Not only Ezekiel thought that way, the whole people of Israel felt much the same: dead, dried up, defeated, scattered, wasting away in exile. By every logical analysis, they were right. The temple was not going to reconstruct itself out of ashes and debris. The walls of Jerusalem were not going to be instantly rebuilt. Armies to defeat the Babylonians were not going to appear out of thin air. As the people of what was left of Israel examined their situation, they rightly concluded that they were done. It was over.

But God was not done. God had not forgotten them, and God promised to open their graves and bring them back to their homeland. “I will put my spirit within you, and you shall live,” promises the Lord, “and I will place you on your own soil; then you shall know that I, the LORD, have spoken and will act, says the LORD” (v. 14).

The key is God’s Spirit, an awesome, life-giving power that can bring hope to the hopeless and life to the driest bone. This is the Spirit that Ezekiel calls upon when he says, “Come from the four winds, O breath, and breathe upon these slain.” In the original Hebrew, the exact same word is used for wind, breath, and spirit. This is the Spirit that brings the dead to life, because it is the wind-breath-spirit of God that fills the dead bodies and causes them to stand on their feet, “a vast multitude.”

So the answer to God’s original question to Ezekiel is really quite simple. “Mortal, can these bones live?” Yes, if they are filled with the Spirit of God.

Now the ancient Israelites were people much like us. They tried everything but God. They bought into the self-help movement. We can do it ourselves. We can reform, reinvent, or reorganize ourselves into a more efficient or effective organization. We can lift ourselves up by our own bootstraps. We can be self-made people. Did not work. They failed. They bought into the self esteem movement. Feel good about yourself, think positively and everything will work out. Everything did not work out. They were destroyed as a people. Finally, here is a really revolutionary idea. Let us depend upon God, because God can actually do something about our situation.

That is the application of this passage of Scripture. It is a challenge to us to open ourselves to the life-giving power of God’s Spirit, a Holy Spirit that comes to us for one purpose only: so that we will know that God is indeed God.

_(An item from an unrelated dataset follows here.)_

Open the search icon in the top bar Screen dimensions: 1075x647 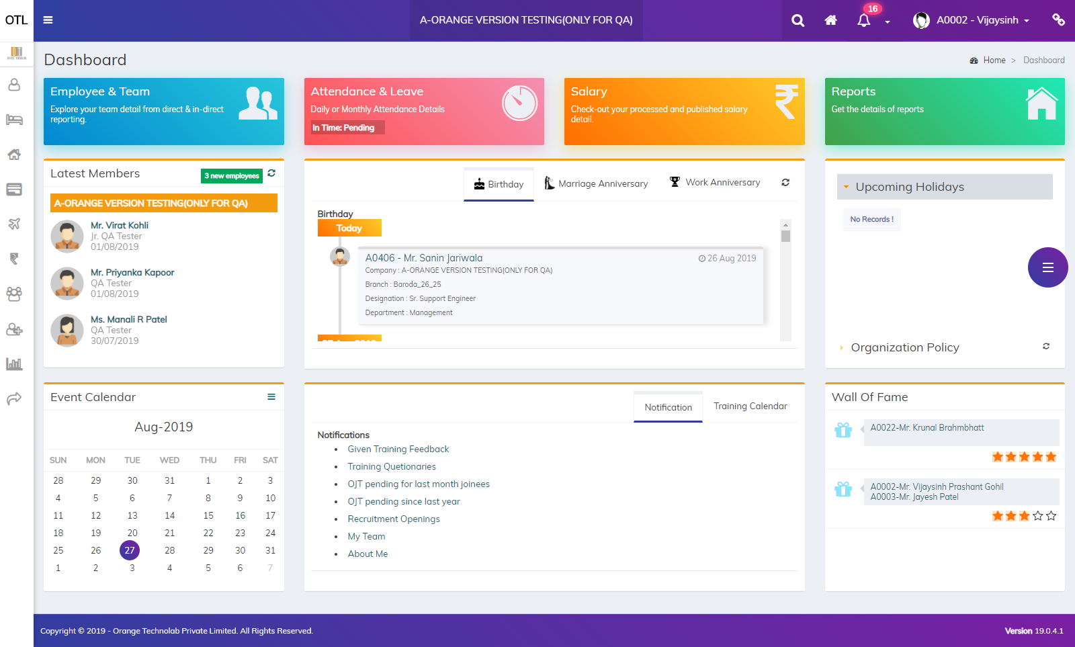pos(797,20)
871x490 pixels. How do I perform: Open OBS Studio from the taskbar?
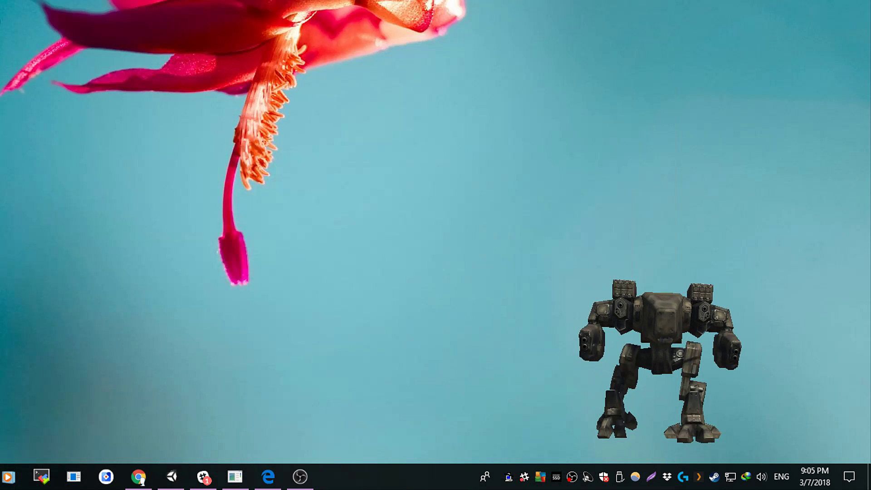point(300,477)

That is why God gives life to the bones: so that they will know that God is God. That is why God brings the people of Israel to their homeland: so that they will know that God will act.

Back in Genesis, in chapter 18, the Lord visits Sarah and Abraham, and tells them that they will have a child. And Sarah laughs, because they are both old. Sarah said, “This is a joke, right? This is not going to happen.” And God asks, “Is there anything too hard for the Lord?” It is a rhetorical question. The answer is obvious. God is the creator, sustainer, preserver of the whole universe. He can give a baby to senior citizens, and he can bring life to dry bones.

God is able. That is what this passage is about. When we are lost, God is able to find us. When we are crushed by guilt, God is able to lift our burden. When we are without vision, God is able to inspire us. When we are overwhelmed, God is able to calm us. When we are attacked, God is able to deliver us. When we are depressed, God is able to lift us up. When we are feeling disconnected, desiccated and discouraged, God is able to reconnect us, refresh us and revive us. God can take death itself, and transform it into life. God is able.

And when God breathes his spirit on us, we are able. When our bones are dried up, our legos are scattered, our hope lost, and we are feeling completely cut off, at that precise moment, the challenge for us is to turn to God and ask God to fill us with his Spirit. The promise is that God will put his Spirit within us and we will live, and then we will know that this is what the Lord has done.

It comes down to this then. Do you trust God? Most people do not trust God. I know that all the polls show that more than 90% of all Americans say they believe in a personal God. That is just talk. What the vision of Ezekiel is asking us is Do you really believe that God can do something and will do something in your life? Ezekiel’s answer is God can God will. What is your answer? Do you really believe that God is able?